I see so many pros and cons in both of these decisions and I can't decide. here are the arguments that I see supporting each choice:
Store data as simple database types (i.e. BigInt
) because:
performance: simple assertion of x > 0
on the creation of Price
is trivial but imagine you want to validate a Custom Email
type with a complex regex. it would be detrimental upon retrieval of collections
Tolerance against Corruption: If BigInt
is inserted as negative value it would't explode in your face every time your application tried to simply read the column and throw it out on to the user interface. It would however cause problem if it got retrieved and then involved in some domain layer processing such as purchase.
Store data as it's domain rich type (i.e. Price
) because:
//two terrible variations of a calculateDiscount method:
//this version simply trusts that price is already valid and came from db:
def calculateDiscount(price: BigInt): BigInt = {
//apply some positive coefficient to price and hopefully get a positive
//number from it and if it's not positive because price is not positive then
//it'll explode in your face.
}
//this version is even worse. It does retain function totality and purity
//but the unforgivable culture it encourages is the kind of defensive and
//pranoid programming that causes every developer to write some guard
//expressions performing duplicated validation All over!
def calculateDiscount(price: BigInt): Option[BigInt] = {
if (price <= BigInt(0))
None
else
Some{
//Do safe processing
}
}
//ideally you want it to look like this:
def calculateDiscount(price: Price): Price
The source of all this mess that I see is the database. if data was coming from the user it'd be easy: You simply never trust it to be valid. you ask for simple data types cast them to domain types with validation and then proceed. But not the db. Does the modern layered architecture address this issue in some definitive or at least mitigating way?

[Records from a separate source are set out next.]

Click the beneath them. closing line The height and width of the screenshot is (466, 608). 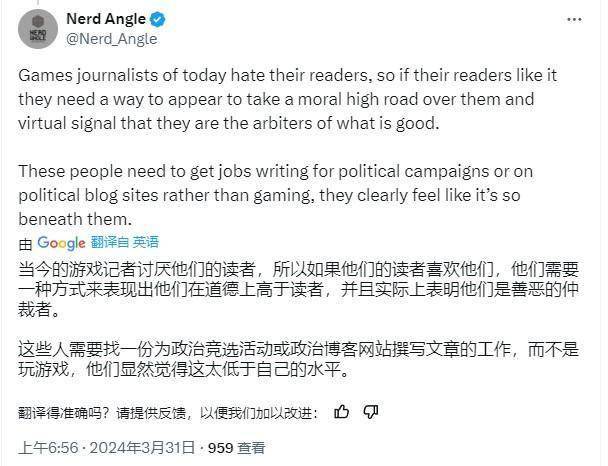click(x=75, y=219)
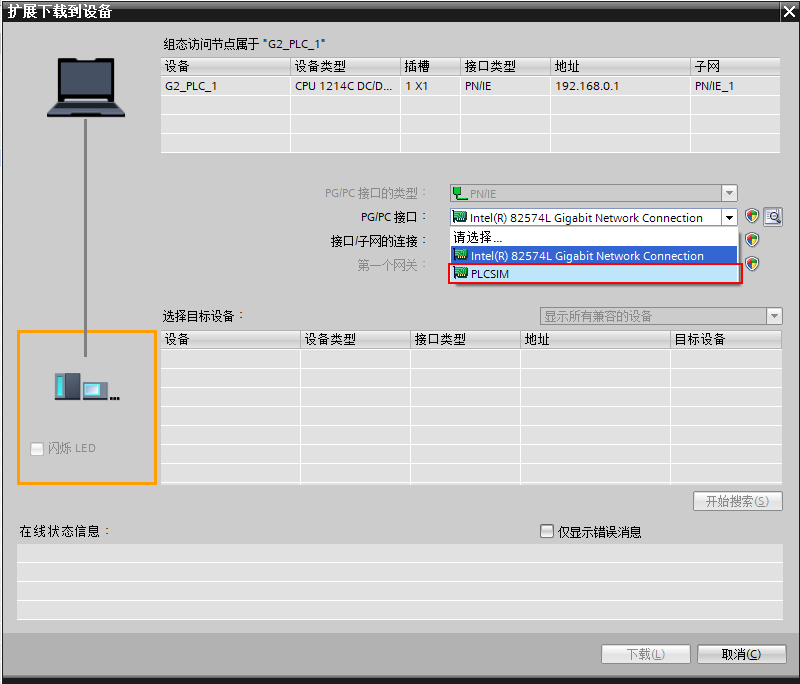This screenshot has width=800, height=684.
Task: Open adapter properties with the magnifier icon
Action: point(775,216)
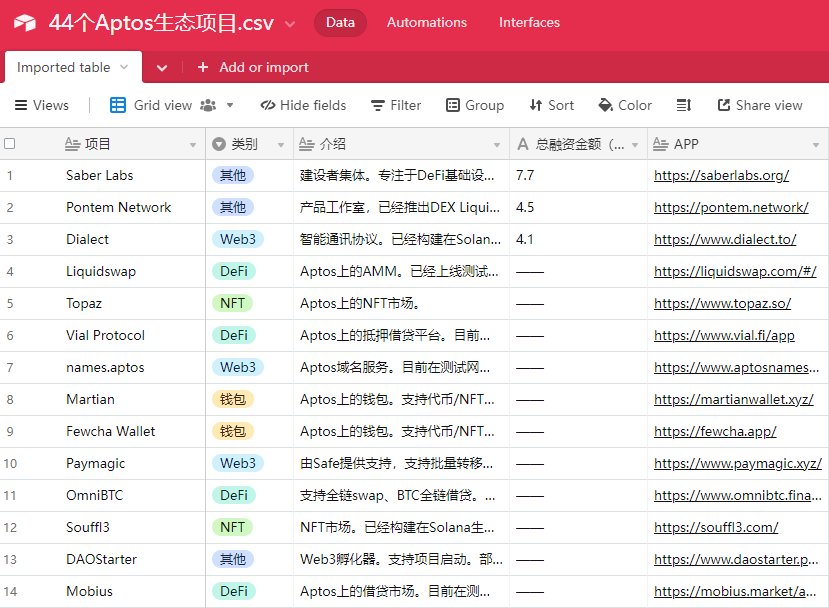Open Group records option

(x=475, y=105)
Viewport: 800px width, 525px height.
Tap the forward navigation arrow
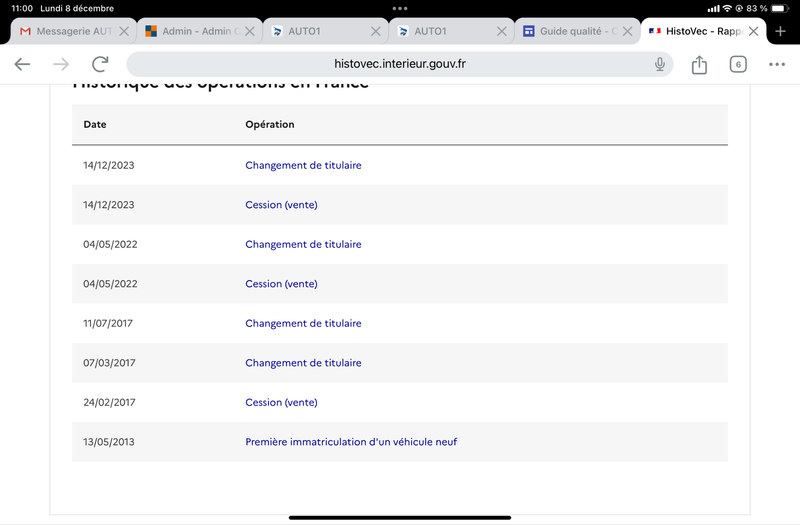pos(61,64)

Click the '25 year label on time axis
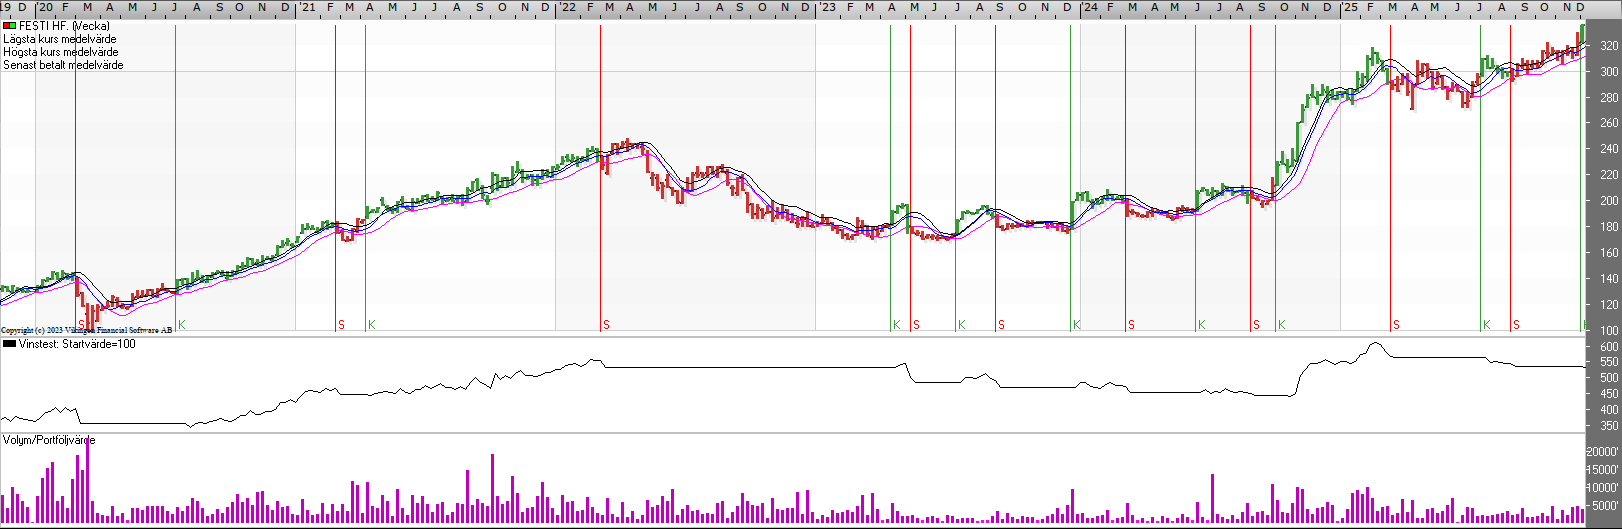[1350, 8]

The overhead of the require
call when retrieving from the DB is negligible. If you really think it's an issue, provide 2 constructors, one for the data coming from the user (performs validation) and one that assumes the data is good (meant to be used by the database code).
I love exceptions when they point to a bug (data corruption because of insufficient validation on the way in).
That said, I regularly leave requires
in code to help catch bugs in more complex validation (maybe data coming from multiple tables combined in some invalid way). The system still crashes (as it should), but I get a better error message.